A transform fault or transform boundary is a plate boundary where the motion is predominantly horizontal. It ends abruptly and is connected to another transform, a spreading ridge, or a subduction zone.

Most of these faults are hidden in the deep ocean, where they offset divergent boundaries in short zigzags resulting from seafloor spreading, the best-known (and most destructive) being those on land at the margins of continental tectonic plates. A transform fault is the only type of strike-slip fault that is classified as a plate boundary.

These faults are also known as conservative plate boundaries, since they neither create nor destroy lithosphere.

Geophysicist and geologist John Tuzo Wilson recognized that the offsets of oceanic ridges by faults do not follow the classical pattern of an offset fence or geological marker in Reid’s rebound theory of faulting, from which the sense of slip is derived. The new class of faults, called transform faults, produce slip in the opposite direction from what one would surmise from the standard interpretation of an offset geological feature. Slip along transform faults does not increase the distance between the ridges it separates; the distance remains constant in earthquakes because the ridges are spreading centers. This hypothesis was confirmed in a study of the fault plane solutions that showed the slip on transform faults points in the opposite direction than classical interpretation would suggest.

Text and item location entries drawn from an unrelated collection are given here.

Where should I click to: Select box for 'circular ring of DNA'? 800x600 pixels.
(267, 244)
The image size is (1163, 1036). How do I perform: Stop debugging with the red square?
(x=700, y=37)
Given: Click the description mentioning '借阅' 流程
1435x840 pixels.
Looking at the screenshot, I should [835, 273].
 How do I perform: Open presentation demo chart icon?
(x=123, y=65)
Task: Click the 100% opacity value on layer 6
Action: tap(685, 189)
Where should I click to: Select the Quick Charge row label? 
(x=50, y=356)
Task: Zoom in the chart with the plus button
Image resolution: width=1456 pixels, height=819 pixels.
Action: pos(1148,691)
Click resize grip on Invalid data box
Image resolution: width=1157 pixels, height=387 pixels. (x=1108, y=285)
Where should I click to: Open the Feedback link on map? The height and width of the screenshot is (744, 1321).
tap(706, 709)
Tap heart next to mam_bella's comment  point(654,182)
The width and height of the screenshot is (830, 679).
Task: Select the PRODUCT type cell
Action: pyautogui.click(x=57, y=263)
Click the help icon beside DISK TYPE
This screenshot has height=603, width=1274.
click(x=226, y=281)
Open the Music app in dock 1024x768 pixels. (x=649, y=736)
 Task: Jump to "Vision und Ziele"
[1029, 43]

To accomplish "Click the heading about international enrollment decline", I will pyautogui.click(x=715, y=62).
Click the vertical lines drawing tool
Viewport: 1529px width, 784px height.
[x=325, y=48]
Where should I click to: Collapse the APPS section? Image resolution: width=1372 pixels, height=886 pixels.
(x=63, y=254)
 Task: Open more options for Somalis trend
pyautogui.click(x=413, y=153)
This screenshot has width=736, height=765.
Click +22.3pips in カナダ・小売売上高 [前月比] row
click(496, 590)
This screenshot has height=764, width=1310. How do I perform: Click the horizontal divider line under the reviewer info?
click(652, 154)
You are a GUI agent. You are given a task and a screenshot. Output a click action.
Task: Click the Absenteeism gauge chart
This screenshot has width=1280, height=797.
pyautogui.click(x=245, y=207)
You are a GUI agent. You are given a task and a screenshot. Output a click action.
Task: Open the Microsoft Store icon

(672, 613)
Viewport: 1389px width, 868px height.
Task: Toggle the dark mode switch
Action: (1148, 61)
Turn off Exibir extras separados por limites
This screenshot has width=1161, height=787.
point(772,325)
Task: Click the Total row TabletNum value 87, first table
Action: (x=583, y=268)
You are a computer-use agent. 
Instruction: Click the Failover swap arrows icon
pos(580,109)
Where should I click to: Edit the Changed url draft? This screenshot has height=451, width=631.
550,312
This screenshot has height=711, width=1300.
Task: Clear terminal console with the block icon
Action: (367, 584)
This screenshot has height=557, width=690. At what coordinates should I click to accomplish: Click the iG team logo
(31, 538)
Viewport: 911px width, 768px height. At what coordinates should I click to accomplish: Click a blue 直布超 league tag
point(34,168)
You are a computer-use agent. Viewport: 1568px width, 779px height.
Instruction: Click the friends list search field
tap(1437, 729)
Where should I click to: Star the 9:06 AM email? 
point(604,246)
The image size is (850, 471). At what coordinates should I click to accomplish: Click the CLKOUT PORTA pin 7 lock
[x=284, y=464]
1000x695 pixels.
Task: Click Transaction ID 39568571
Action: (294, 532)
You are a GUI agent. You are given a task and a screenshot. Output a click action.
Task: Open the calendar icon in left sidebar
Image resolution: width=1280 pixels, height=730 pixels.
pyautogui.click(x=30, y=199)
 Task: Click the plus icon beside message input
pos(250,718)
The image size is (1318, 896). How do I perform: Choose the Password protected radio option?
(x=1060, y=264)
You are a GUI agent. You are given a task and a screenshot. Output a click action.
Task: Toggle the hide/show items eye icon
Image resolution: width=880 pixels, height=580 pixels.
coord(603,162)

Transform faults are closely related to transcurrent faults and are commonly confused. Both types of fault are strike-slip or side-to-side in movement; nevertheless, transform faults end at the junction of another plate boundary or fault type, while transcurrent faults die out without a junction. In addition, transform faults have equal deformation across the entire fault line, while transcurrent faults have greater displacement in the middle of the fault zone and less on the margins. Finally, transform faults can form a tectonic plate boundary, while transcurrent faults cannot.